### Reading passage
By an Act of April 9, 1930, the grade of surgeon general was raised to two-star rank.

A further Act in 1943 raised the four existing bureau chiefs to the grade of assistant surgeon general with the equivalency to the rank of brigadier general. With the Public Health Service Act of 1944, the grade of passed assistant was redesignated to senior assistant, and the new grade of junior assistant was established as equivalent to rank of second lieutenant or ensign. The 1944 Act further established the grade of director, to rank equivalent with a colonel or Navy captain, along with the one-star graded post of deputy surgeon general, also elevating assistant surgeons general to one-star rank. The surgeon general was also elevated to two-star rank. At the end of World War II, the ranks and insignia of the Public Health Service Commissioned Corps were:

| Public Health Service title | Shoulder loop insignia | Dress uniform sleeve insignia | United States Navy officer equivalent | United States Army officer equivalent |
|---|---|---|---|---|
| Surgeon general |  | Band of 2-inch gold braid with band of 1/2 inch gold braid above | Rear admiral | Major general |
| Deputy surgeon general Assistant surgeon general |  | Band of 2-inch gold braid | Commodore | Brigadier general |
| Director |  | Four bands of 1/2 inch gold braid | Captain | Colonel |
| Senior |  | Three bands of 1/2 inch gold braid | Commander | Lieutenant colonel |
| Full |  | Two bands of 1/2 inch gold braid with band of 1/4th inch gold braid in between | Lieutenant commander | Major |
| Senior assistant |  | Two bands of 1/2 inch gold braid | Lieutenant | Captain |
| Assistant |  | Band of 1/2 inch gold braid with band of 1/4th inch gold braid above | Lieutenant (junior grade) | First lieutenant |
| Junior assistant |  | Band of 1/2 inch gold braid | Ensign | Second lieutenant |

A further act of February 28, 1948 authorized two grades for officers in the grade of assistant surgeons general, with not more than half of the authorized number to hold the grade equivalent to major generals or rear admirals. Public Law 89-288 was enacted on October 22, 1965, elevating the grade of surgeon general to three-star rank.

### Data
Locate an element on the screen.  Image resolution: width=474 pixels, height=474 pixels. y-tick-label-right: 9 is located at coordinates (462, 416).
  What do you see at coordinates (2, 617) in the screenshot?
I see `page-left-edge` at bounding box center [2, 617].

### Work instruction
Reproduce everything in the passage on Public Health Service ranks from "A further act of" down to "to three-star rank.", word for word.

### Answer below
A further act of February 28, 1948 authorized two grades for officers in the grade of assistant surgeons general, with not more than half of the authorized number to hold the grade equivalent to major generals or rear admirals. Public Law 89-288 was enacted on October 22, 1965, elevating the grade of surgeon general to three-star rank.